Publication of the information fills in outstanding gaps in the government’s plan to allow town halls in England to keep some of their non-domestic rates to support local economic growth.
Among other details confirmed yesterday is that the system of top-ups and tariffs for authorities, which will ensure that all town halls have a fair baseline at the start of the scheme, will remain in place for seven years. This will be determined on council’s 2012/13 formula grant funding and uprated along with inflation, but otherwise unaltered in the period. Authorities will instead get to retain some of the growth in rates.
Local Government Secretary Eric Pickles had previously said his preference was for the system to be reset less often, every ten years. However, some councils had raised concerns that this was too long, warning that if business rate growth was unable to match increasing costs, councils might not be able to meet demand for services.

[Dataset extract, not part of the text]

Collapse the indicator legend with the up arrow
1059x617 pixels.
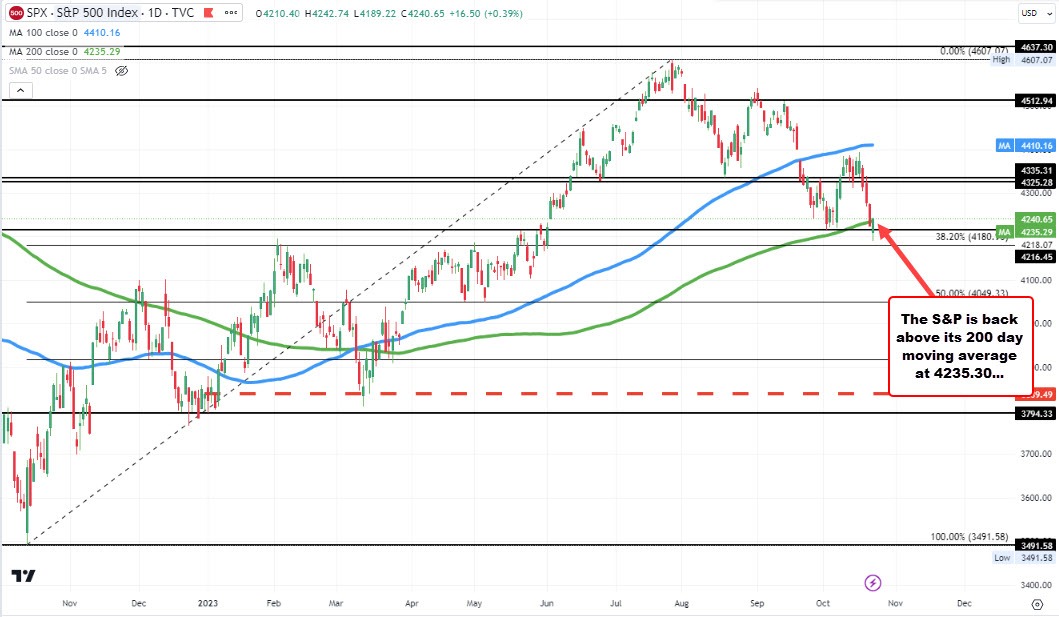coord(18,89)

The details were published ahead of the Third Reading of the Local Government Finance Bill in the House of Commons next week. This Bill will bring in the new system.
The levy on ‘disproportionate’ gains councils might make from a high growth rate has also been set.
Pickles said this would be a ratio of 1:1, so that for every 1% increase in business rates base, an authority would receive no more than a 1% increase in income, measured against its baseline. This will apply only to tariff authorities.
Revenue collected through this levy will fund a safety net to protect councils experiencing a downturn in revenue. While the precise level of safety net has yet to be set, the minister confirmed it would ensure that a council’s income does not fall by more than 10%.
Outlining the details of the system, Pickles also published a departmental analysis showing that projected economic gains from business rate relocalisation could add £10bn to gross domestic product over the seven year reset period.
He added: ‘The current flawed system of government handouts to local authorities encourages a begging bowl mentality, with each council vying to be more deprived than its neighbour. Our reforms will allow councils to stand tall, and reward them for supporting local jobs and local firms. All councils, including the least prosperous, have the opportunity to gain from this system.’